Your copy should hold only the lines from the one holding "This screenshot has" through the last line of the records below, both included, each exact and with no pictures.

MATERIAL FOR THIS EXERCISE below:

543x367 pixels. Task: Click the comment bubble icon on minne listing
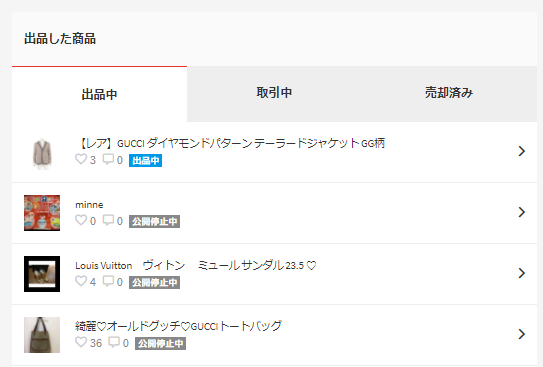108,220
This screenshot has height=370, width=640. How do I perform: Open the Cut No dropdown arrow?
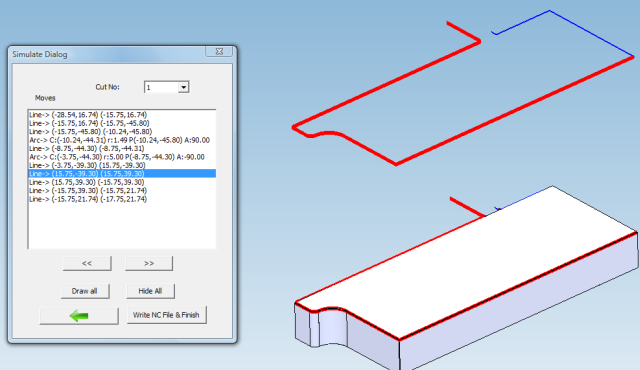(x=184, y=87)
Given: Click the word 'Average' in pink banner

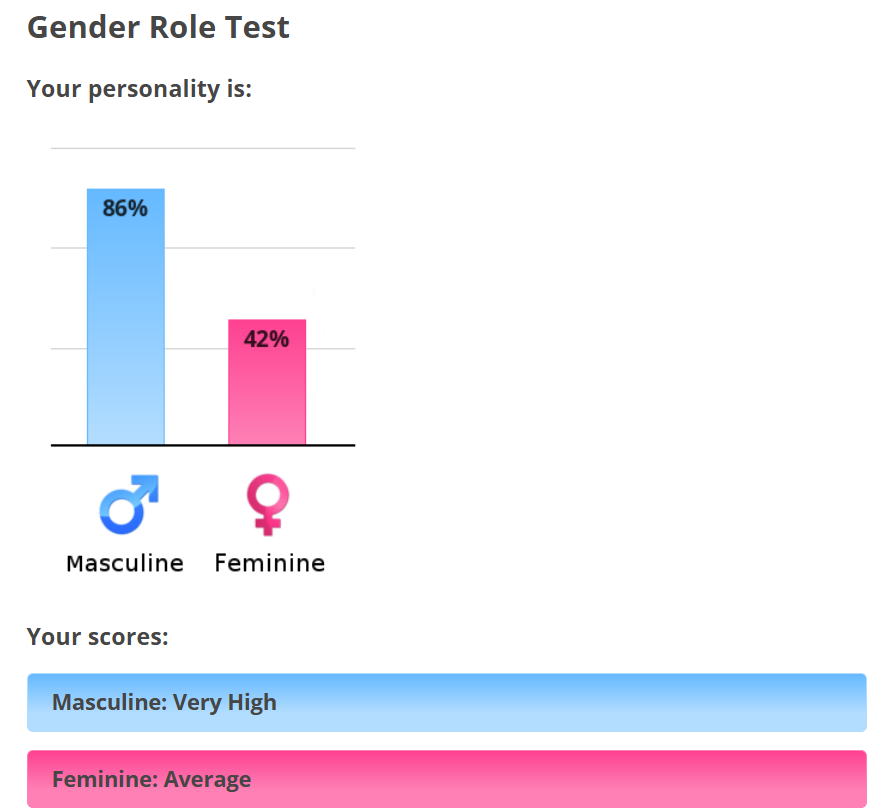Looking at the screenshot, I should point(207,779).
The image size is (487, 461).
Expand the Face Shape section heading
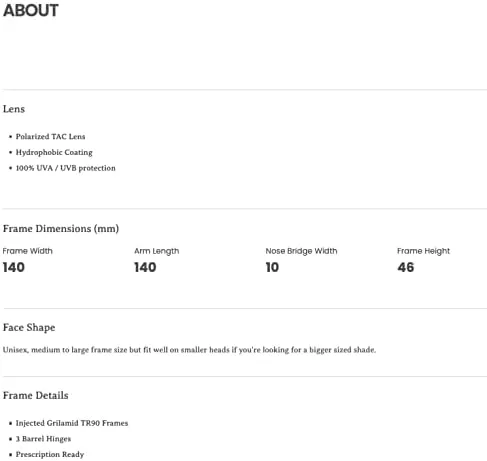(x=29, y=327)
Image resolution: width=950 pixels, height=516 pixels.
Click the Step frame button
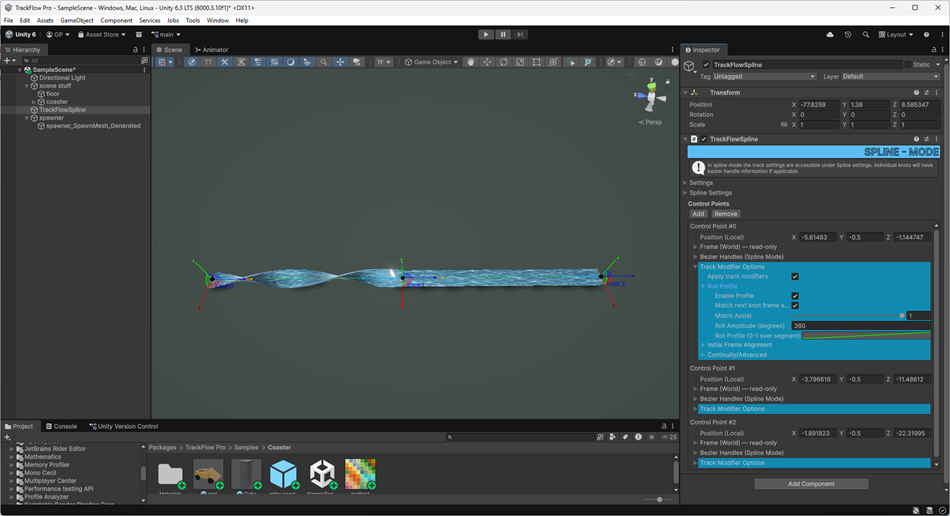pos(520,34)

End of MATERIAL FOR THIS EXERCISE.

* EXERCISE ANSWER
This screenshot has height=370, width=640. How do I perform: Open the Cut No dropdown arrow?
(x=184, y=87)
Given: Click the word 'Average' in pink banner

Looking at the screenshot, I should point(207,779).
The image size is (487, 461).
Expand the Face Shape section heading
(x=29, y=327)
Image resolution: width=950 pixels, height=516 pixels.
Click the Step frame button
pos(520,34)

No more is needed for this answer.